Work to be completed: Your answer must be the exact lines from the one with "This screenshot has width=850, height=458." to the end of the data, both included, with no pictures.

Pixel coordinate grounding data:
○ ○ ○ ○ ○ ○ ○

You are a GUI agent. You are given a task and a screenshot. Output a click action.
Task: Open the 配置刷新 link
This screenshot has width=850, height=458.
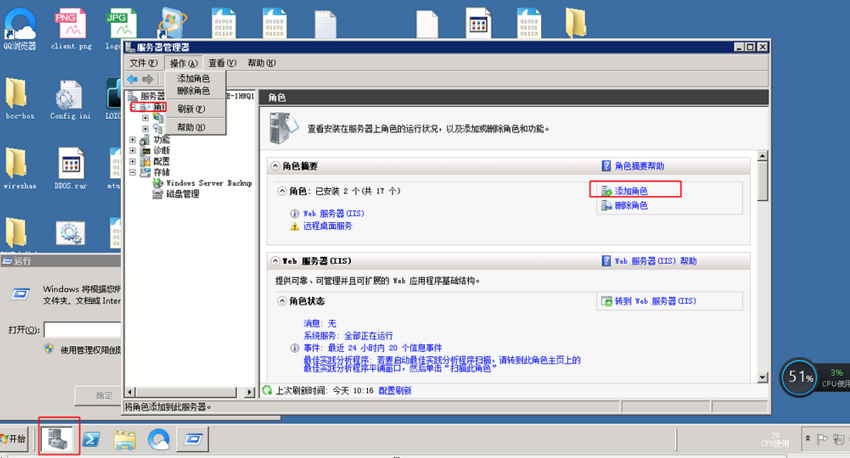coord(395,390)
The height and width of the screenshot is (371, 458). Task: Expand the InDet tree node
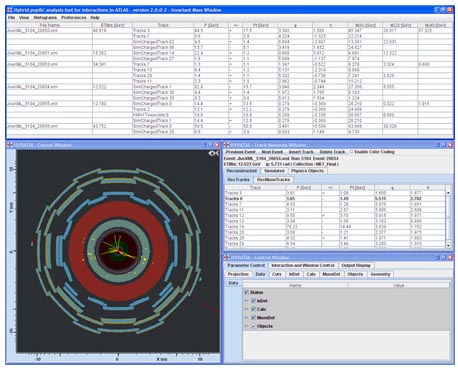[247, 301]
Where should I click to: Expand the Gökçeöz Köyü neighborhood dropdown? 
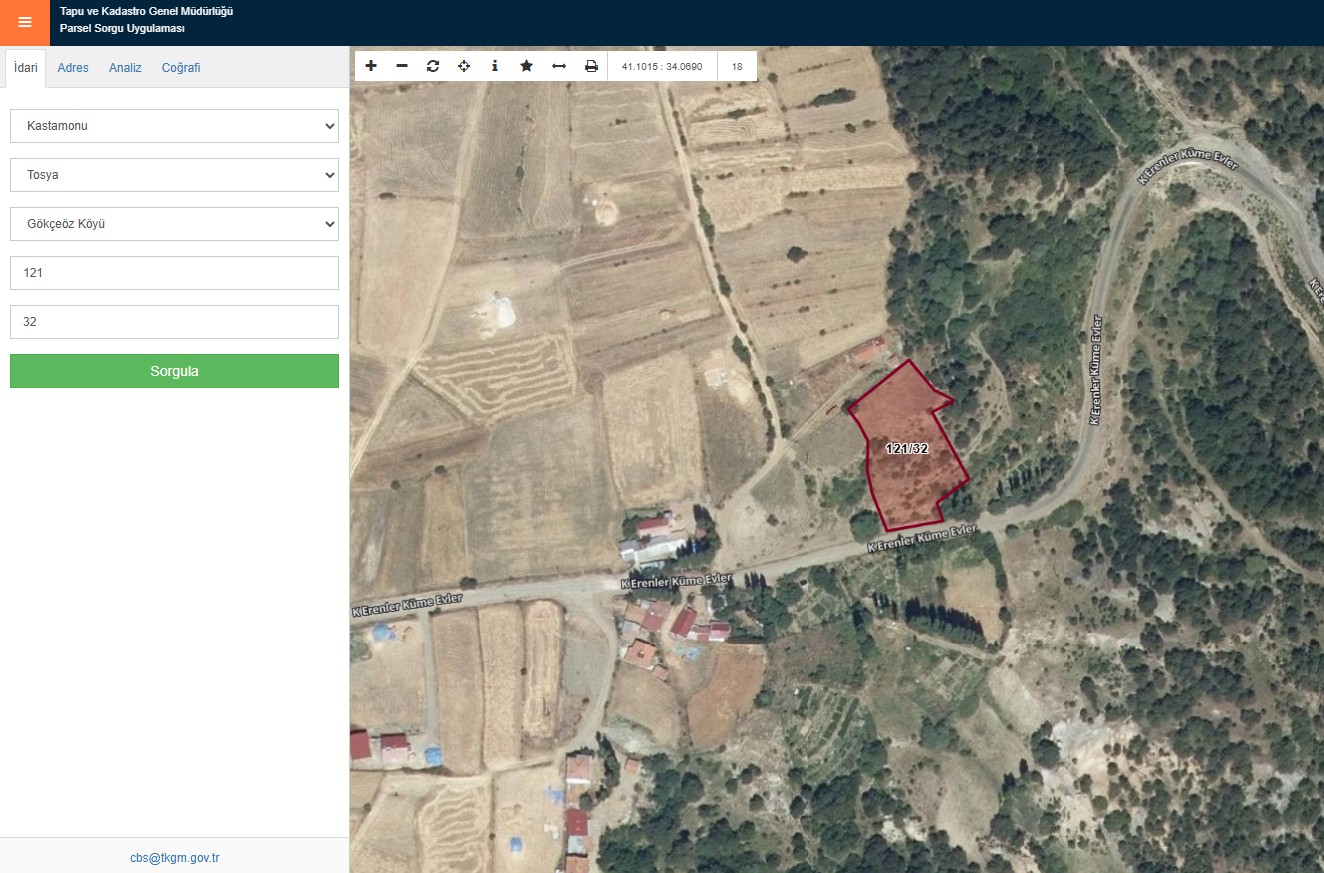174,224
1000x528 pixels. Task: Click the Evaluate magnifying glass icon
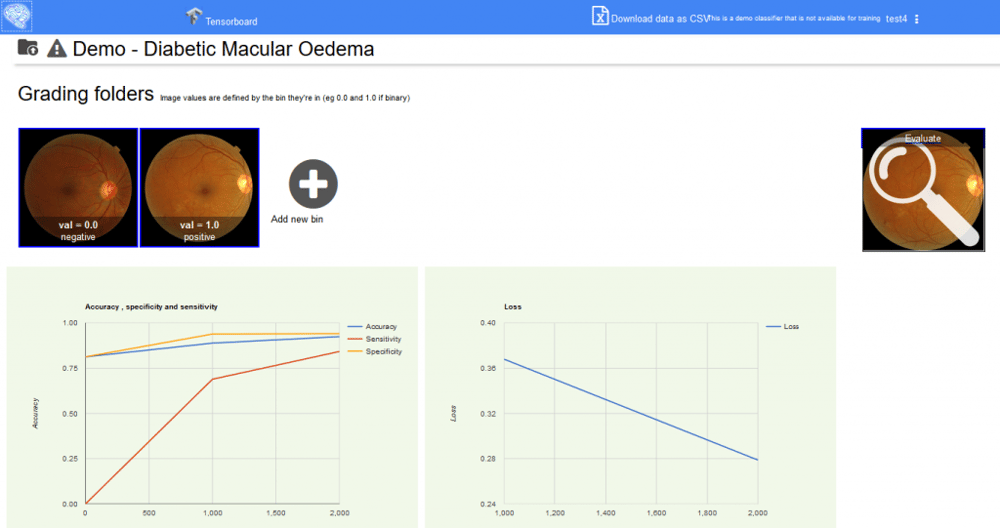(922, 192)
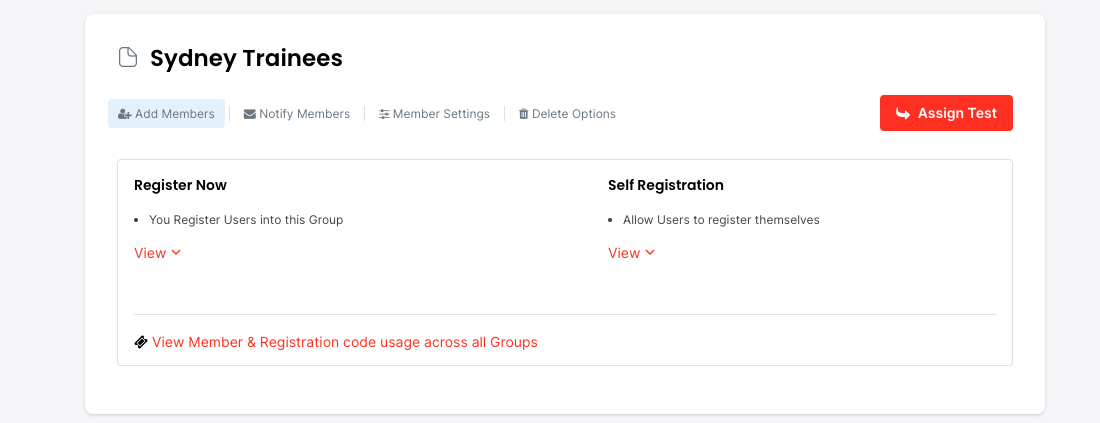The image size is (1100, 423).
Task: Click the trash icon for Delete Options
Action: coord(523,114)
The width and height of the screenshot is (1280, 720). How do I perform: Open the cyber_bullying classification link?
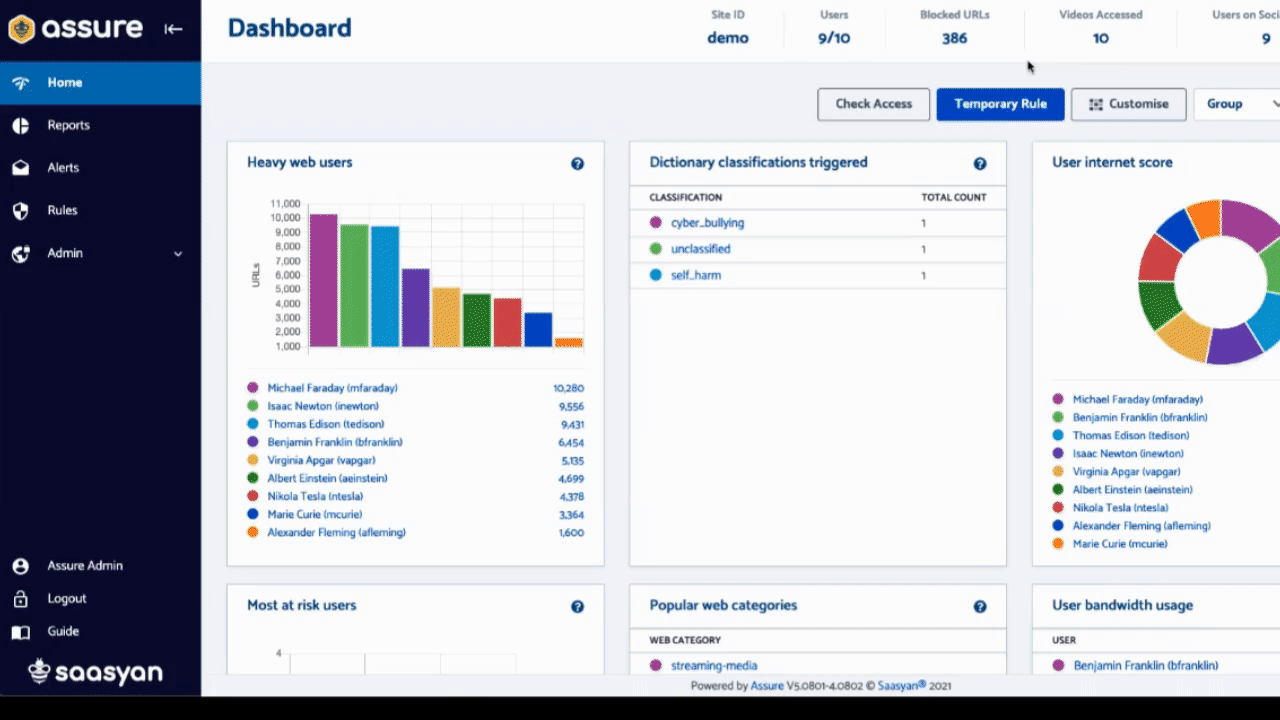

○ ○ ○ ○ ○ ○ ○

Exercise result:
This screenshot has width=850, height=458.
coord(395,390)
The height and width of the screenshot is (371, 458). Task: Expand the InDet tree node
[247, 301]
Where should I click to: Expand the Gökçeöz Köyü neighborhood dropdown? 
174,224
1000x528 pixels. Task: Click the Evaluate magnifying glass icon
(922, 192)
The image size is (1100, 423).
Task: Click the trash icon for Delete Options
Action: coord(523,114)
The width and height of the screenshot is (1280, 720). How do I perform: Open the cyber_bullying classification link?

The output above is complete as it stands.